One of the most powerful ways we can support women in AI is through early, accessible education. That means lowering barriers to entry and meeting learners where they are. Traditional training models often don’t work for young women in remote areas, balancing work, study or caring responsibilities. What’s missing is not interest or capability, but access. Digital-first, low-friction programs directly address that gap.
Through EY Ripples’ and EY Women in Tech’s collaboration with Arist, AI and entrepreneurship content was designed specifically for young women aged 18+ and delivered entirely via mobile messaging. No laptops. No classrooms. No long-form study.
Live in seven countries, the program demonstrates how scale and inclusion can coexist:
- 75,000+ registrations and 38,000+ completions
- 75 million+ ad impressions, expanding reach to new and diverse learner communities
- 8.25 out of 10 average learner satisfaction score
- 10% lift in confidence following course completion
The lesson is clear: When learning is designed for reach, the AI talent pipeline widens dramatically.
Get your people involved in upskilling women
Women make up just 22% of the global data and AI workforce, not for lack of talent, but due to young women in marginalized and underserved communities having limited access to digital resources, AI training and opportunities. These opportunity gaps risk reinforcing inequality and excluding girls from the jobs and leadership roles of the future.

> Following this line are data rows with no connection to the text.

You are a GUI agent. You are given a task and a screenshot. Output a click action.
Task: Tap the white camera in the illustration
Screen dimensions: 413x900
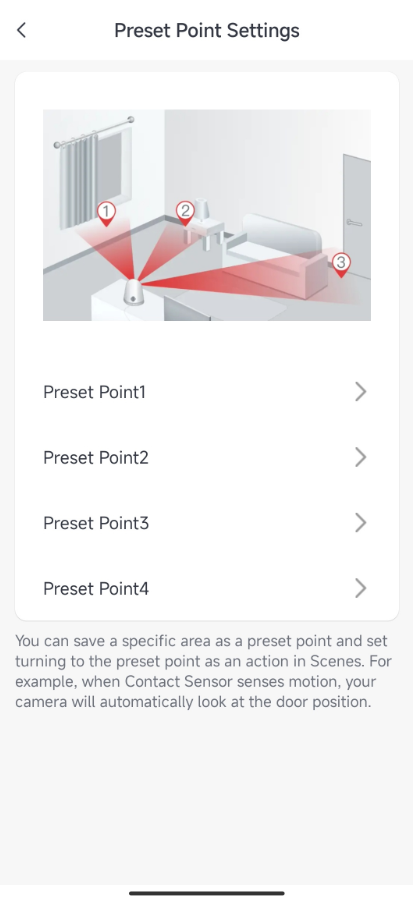pos(134,293)
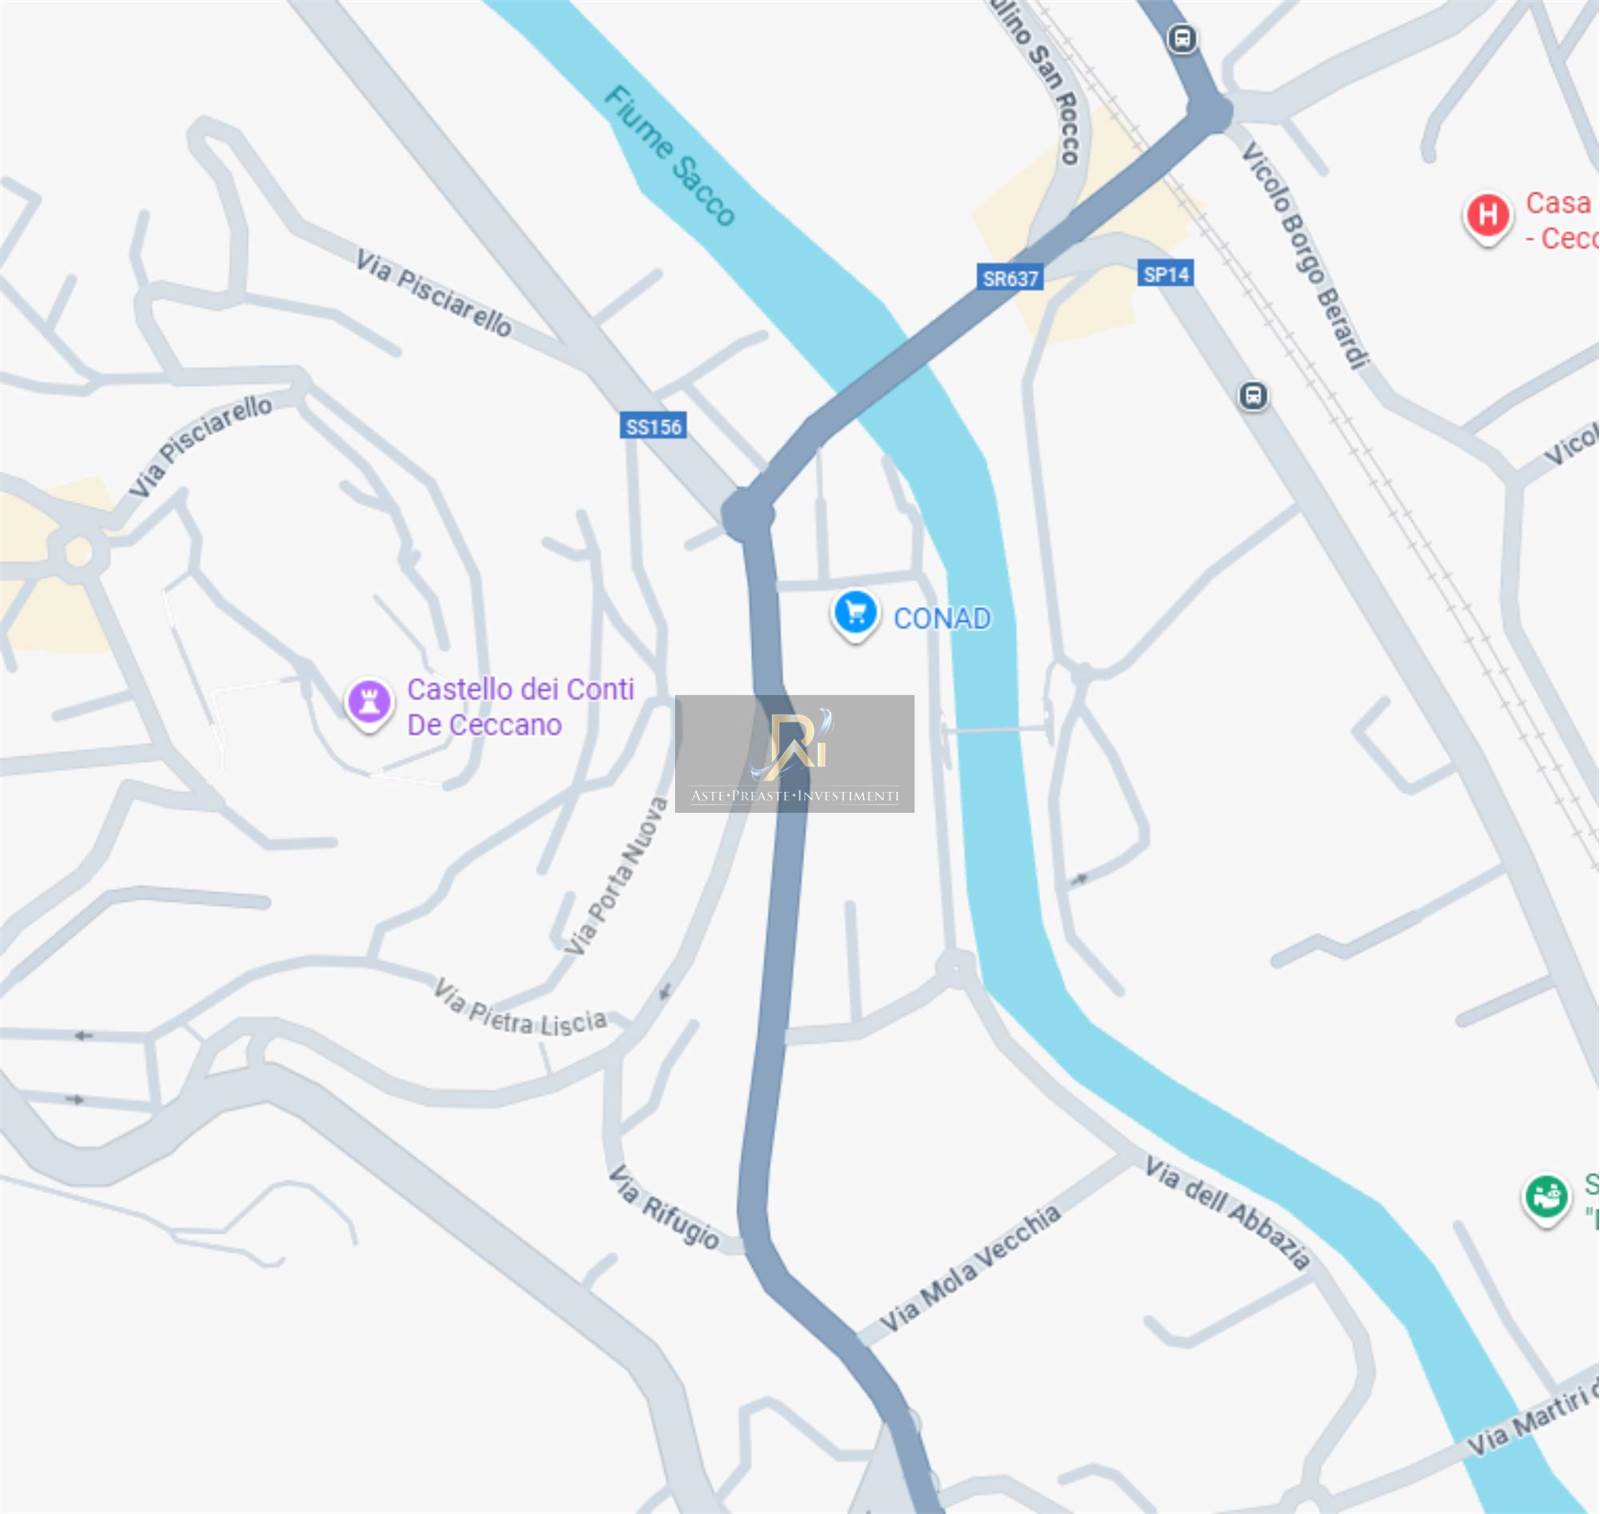Click the Via Rifugio street label
Image resolution: width=1600 pixels, height=1514 pixels.
tap(664, 1207)
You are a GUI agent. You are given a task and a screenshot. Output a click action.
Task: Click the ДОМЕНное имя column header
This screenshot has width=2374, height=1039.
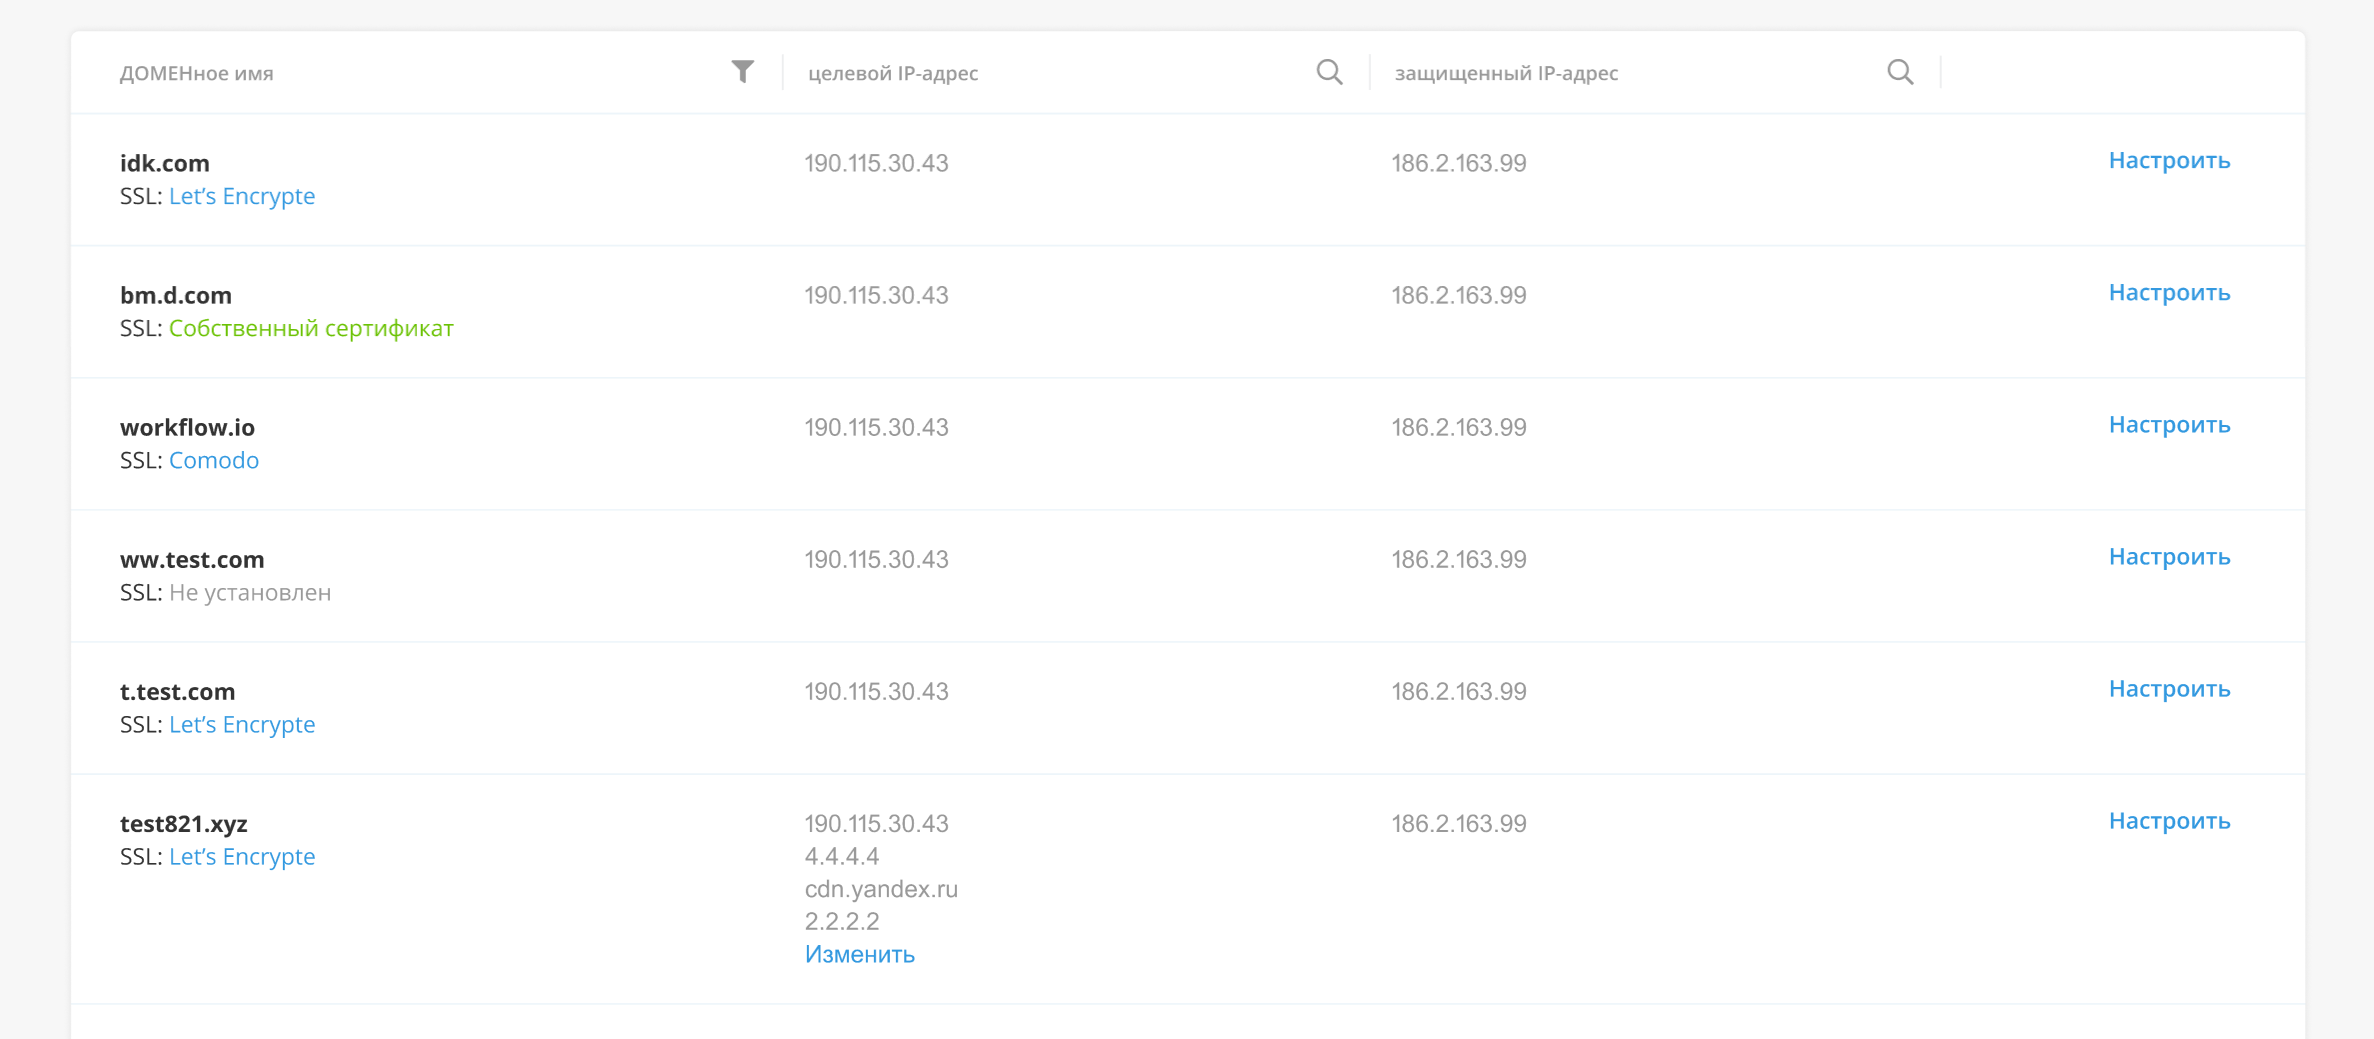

To address this challenge, EY Ripples and the International Telecommunication Union, the UN agency for digital technologies, have created the AI Skills Accelerator for Girls – a global collaboration that will upskill 1,000 young women across 10+ countries by August 2026.
Unlike purely digital learning models, the program equips young women ages 18-25 through in-person workshops with hands-on guidance from professionals working at the frontier of technology and business. The differentiator is proximity – to role models, real-world application and professional networks. Participants report increased confidence, practical AI skills and stronger readiness for AI careers and ventures. An engineering and Business Information Technology Undergraduate, Lorena Jiménez reflects on the program: “The workshop was truly gratifying and extremely helpful. It will foster significant projects for women, as well as understanding and support that could make a real impact in Paraguay.”
Programs like this show how upskilling, when combined with belief and exposure to experts, accelerates capability, helping ensure women don’t just learn about AI, but stay, lead and build within it.